Haliburton Highlands
"I have never seen that many stars without also being cold and at altitude — here you just need a dock and patience."
Cottage country distilled to its purest form — a maze of lakes, loon calls at dusk, and skies dark enough that a designated preserve exists just to protect the stars overhead.
A friend from Toronto invited me up to her family’s cottage in Haliburton with the casual confidence of someone describing a weekend errand, and it took the entire three-hour drive north from the city for me to understand what “cottage country” actually means to Canadians. It isn’t a cottage the way I’d use the word — a small house by the sea in Brittany. It’s a cabin, often built by a grandparent, on one of literally hundreds of lakes carved into granite by glaciers, reachable by a dirt road that turns to a boat launch. Haliburton has over six hundred lakes packed into a relatively compact stretch of the Canadian Shield, and once you’re out on the water the highway noise disappears completely within minutes.

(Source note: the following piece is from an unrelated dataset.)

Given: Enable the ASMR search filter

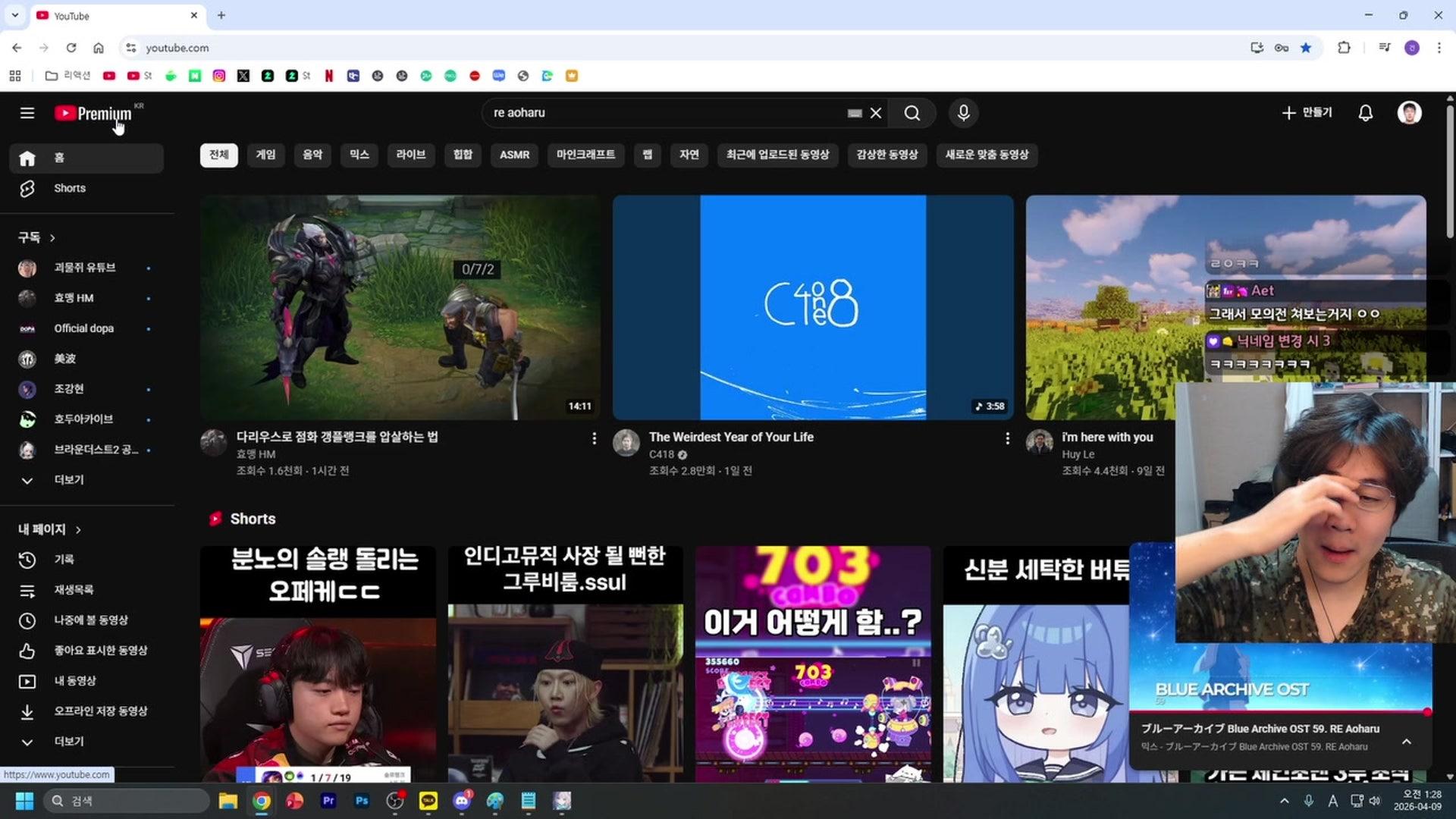Looking at the screenshot, I should point(514,155).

We spent the first afternoon just canoeing the shoreline, past loons that would dive and resurface thirty metres away like they were showing off, past docks with kids doing cannonballs, past a stretch of exposed pink granite warm enough to nap on. In autumn — I came back once in early October — the maple ridges around the lakes go the same violent red as the Agawa Canyon further north, and it’s arguably easier to reach for a weekend if you’re coming from southern Ontario.

A dark-sky night at Sir Sam’s
Haliburton is one of the few places in southern Ontario recognized as a Dark Sky Preserve, and my friend insisted we drive out one clear September night to a lookout near Sir Sam’s Ski/Ride, the local hill, specifically to see it. I’ve stood under genuinely dark skies before, in rural France and in the Atacama once, and this still surprised me — the Milky Way wasn’t a faint smudge, it was a structured band with visible texture, and a shooting star went past in the first ten minutes we were out there. In winter Sir Sam’s becomes a modest but perfectly serviceable little ski hill, the kind of place families teach their kids to turn before graduating to the bigger resorts further north.

We also caught the tail end of maple syrup season on a drive back, stopping at a sugar shack where a farmer was still boiling sap down over a wood fire, steam pouring out of the roof vents, and bought a jar of syrup so dark and smoky it tasted like nothing I’d get from a supermarket bottle back home.
When to go: July and August for the lakes and swimming. Early October for foliage. Late winter, especially February and March, for maple syrup season and dark, clear skies once the humidity of summer is gone.